Dall’altro, il punto di rilievo giuslavoristico, sta proprio nelle seguenti parole “si deve procedere ad una riqualificazione contrattuale del rapporto che lega i rider alla singola società di delivery: non più, infatti, una prestazione autonoma di naturale occasionale ex art. 2222 c.c., bensì – piuttosto – una prestazione di tipo coordinato e continuativo, come disciplinata dall’art 2, primo comma, del D.lgs. 81/2015, così come affermato dalla Suprema Corte di Cassazione (cfr. sent. N. 1663 del 24 gennaio 2020). Un tale inquadramento offre più puntuali garanzie giuslavoristiche e determina, tra l’altro, anche il divieto di retribuzione a cottimo”.

Nessuna novità, allora, nelle parole del PM, sulla qualificazione dei fattorini nostrani?

Forse poche, ma sicuramente confuse. Come da più parti notato, se qualcosa in più è stata, è stata osservata con termini non particolarmente puntuali: confondendo la nozione di “etero-organizzazione” con “coordinamento” subito dopo aver parlato di “riqualificazione”, il PM forse non si è mostrato un finissimo giuslavorista, ma quantomeno ha colto nel segno su un piano sanzionatorio: per il danno contributivo ed assicurativo patito dai riders, le citate platforms dovranno pagare oltre 733 milioni di euro e 60.000 ciclo-fattorini dovranno essere assunti.

Molta confusione

Ma con che forma contrattuale? Non è ancora così cristallino. Se con il Tribunale di Palermo eravamo giunti, finalmente, alla qualificazione del lavoro fra fattorini, come di un rapporto di lavoro subordinato, i verbali del 24 febbraio 2021, sembrerebbero (il condizionale è d’obbligo data l’informalità tecnica di cui si macchiano le parole del PM) fare un passo indietro. Riparlando di un contratto ex art. 2, la cui vera natura (giuridica ed empirica) è ancora oscura anche agli esperti, i tribunali italiani sembrano mostrare un certo imbarazzo non ancora smaltito rispetto agli effetti inediti e nuovi della gig economy sul diritto del lavoro.

In conclusione

Insomma, i riders, ad oggi, sanno per certo solo che non sono lavoratori autonomi tout court; più o meno certo che non sono delle co.co.co.. Ma non sanno ancora cosa sono.
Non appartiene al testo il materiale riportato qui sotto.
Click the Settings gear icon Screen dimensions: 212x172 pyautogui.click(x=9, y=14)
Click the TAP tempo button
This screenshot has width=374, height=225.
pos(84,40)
D’altronde, se adesso la nuova mossa spetta alle società che dovranno, nelle more di un giudizio penale, dimostrare la natura autonoma del rapporto di lavoro dei ciclofattorini, è curioso ricordare come Just Eat ha (per la verità più volte) annunciato che avrebbe assunto a partire dal 2021, i circa tremila ciclo-fattorini che attualmente vi collaborano.

Una dichiarazione di sistema che sicuramente farà riflettere gli operatori del campo che fin ora hanno sostenuto l’impossibilità, ab origine e fine pena mai, dell’assunzione con rapporto di lavoro subordinato di tali fattorini quale monito e conditio sine qua non per continuare ad investire nel nostro paese.

Ça va sans dire, attendiamo di vedere tutti i contratti.